I remember when the first Borders opened in Indianapolis just before Thanksgiving 1986: Almost 25 years ago. Before it opened, Indy was not well served by its bookstores; most of the new books were sold at BDalton or Waldenbooks in the malls, and the selection was primarily best sellers and paperbacks.
I remember going into the new Borders and finding books from the Loeb Classical Library of the Harvard University Press. That was a pleasant surprise because it was something you'd never see in the mall bookstores. Although I never bought a book from the series, I was happy to know that they were easily available.

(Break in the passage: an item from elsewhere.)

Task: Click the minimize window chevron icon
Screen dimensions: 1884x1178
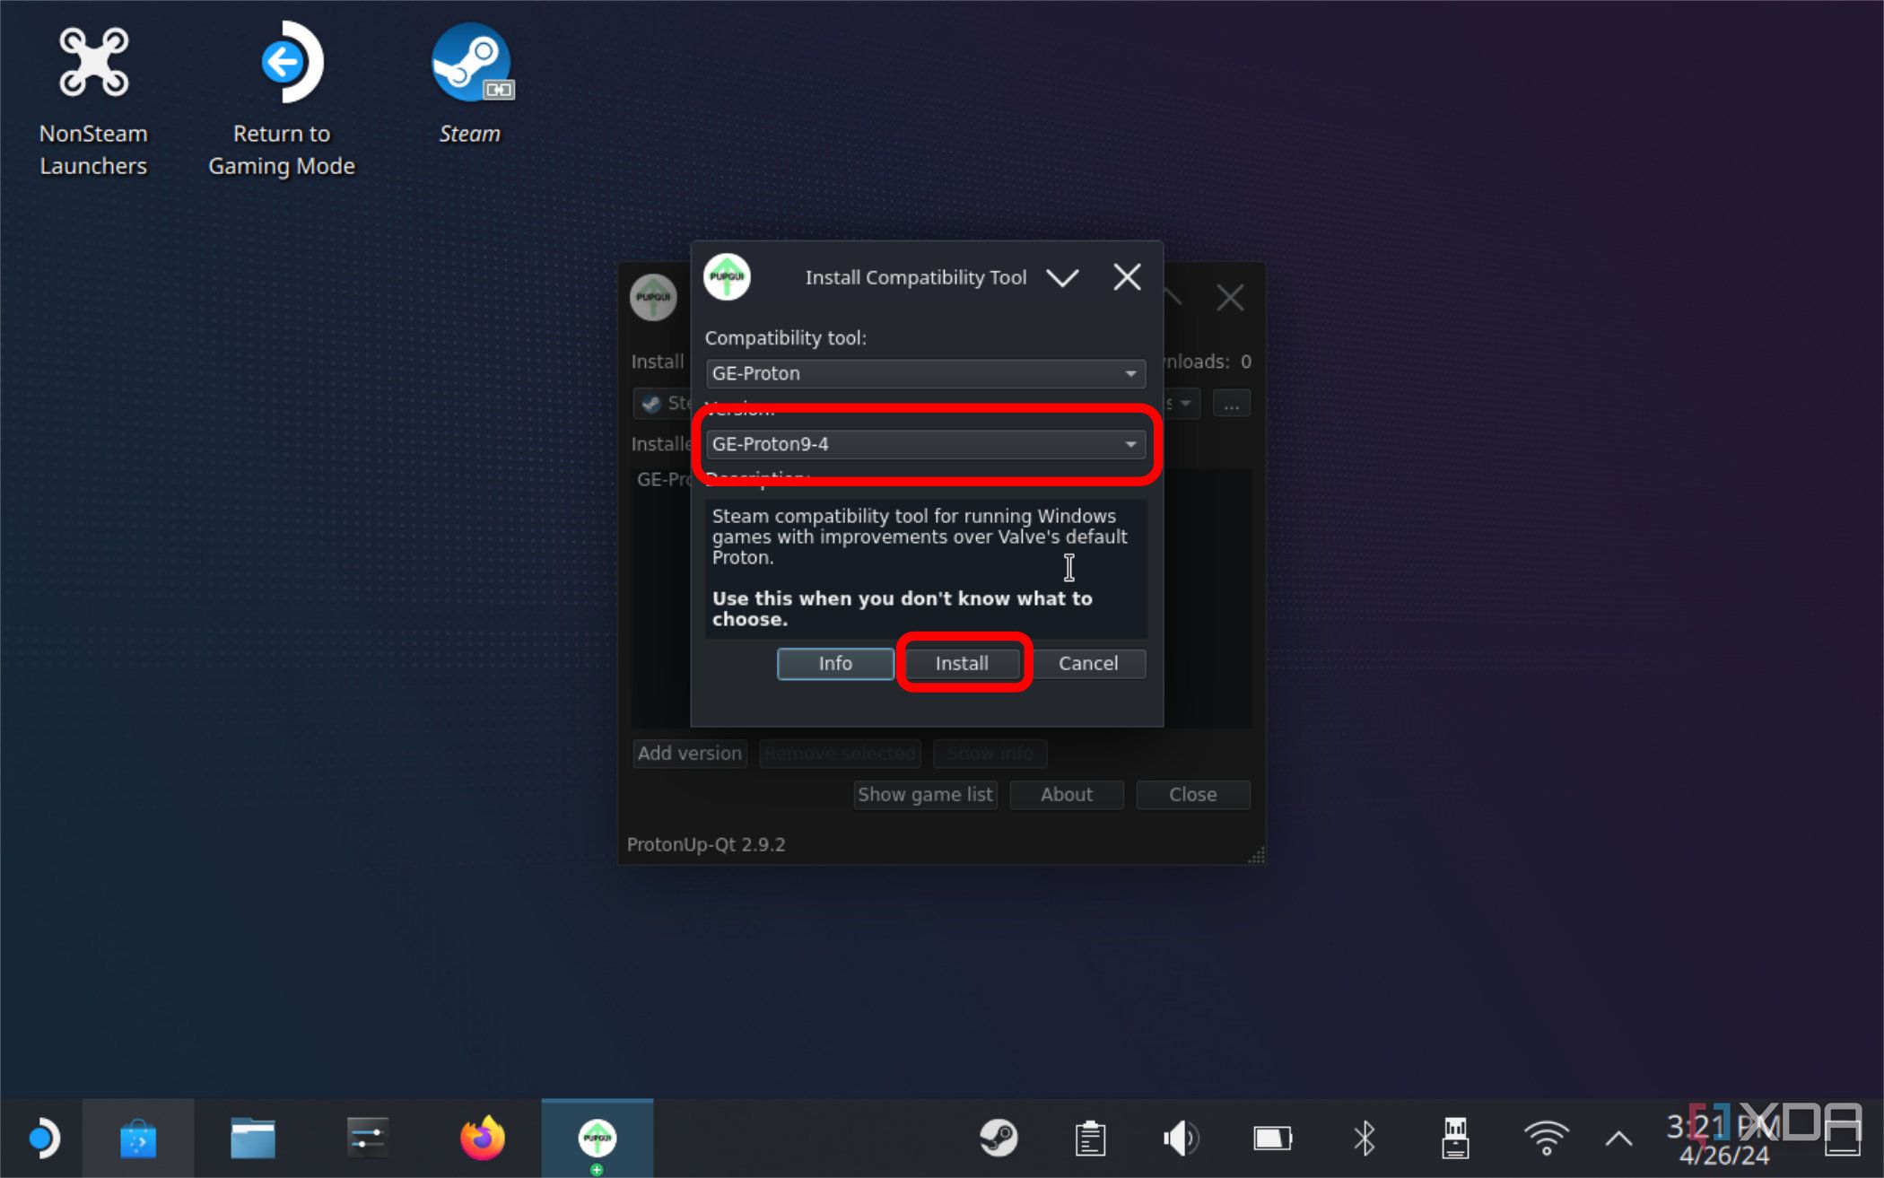Action: (1065, 277)
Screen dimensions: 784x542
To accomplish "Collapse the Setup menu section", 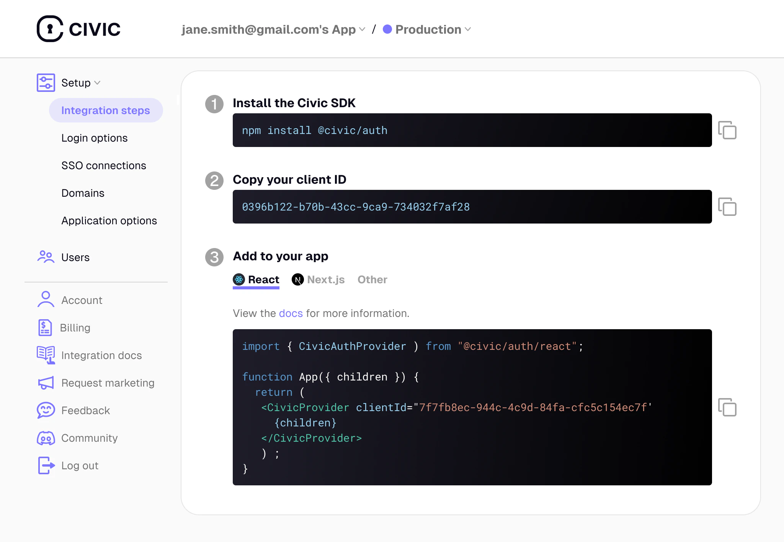I will point(80,83).
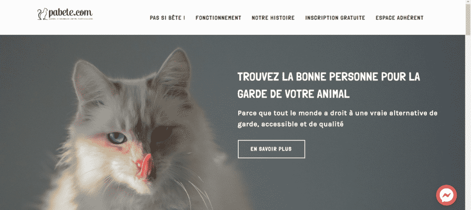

During the week before Labor Day, I made a couple of trips to two of the Borders in the Indianapolis area that were still open. Among my purchases were, in alphabetical order:
- Bright Star, a collection of poems and love letters by John Keats, inspired by his love for Fanny Brawne;
- Dostoyevsky's The Brothers Karamazov in a new translation by Richard Pevear and Larissa Volokhonsky;
- The Informant, by Kurt Eichenwald, about price fixing by Archer Daniels Midland;
- Laugh Lines, a collection of short comic plays;
- The Master and Margarita by Mikhail Bulgakov;
- The Secret Lives of Hoarders by Matt Paxton;
- Red to Black, a espionage novel by Alex Dryden;
- Snow, by the Turkish novelist and Nobel laureate Orhan Pamuk.
- And Spies of the Balkans, another espionage novel, by Alan Furst.
ADDENUM: The last 31 stores of the chain, located in 18 states, will close tomorrow, according to a story in The Huffington Post.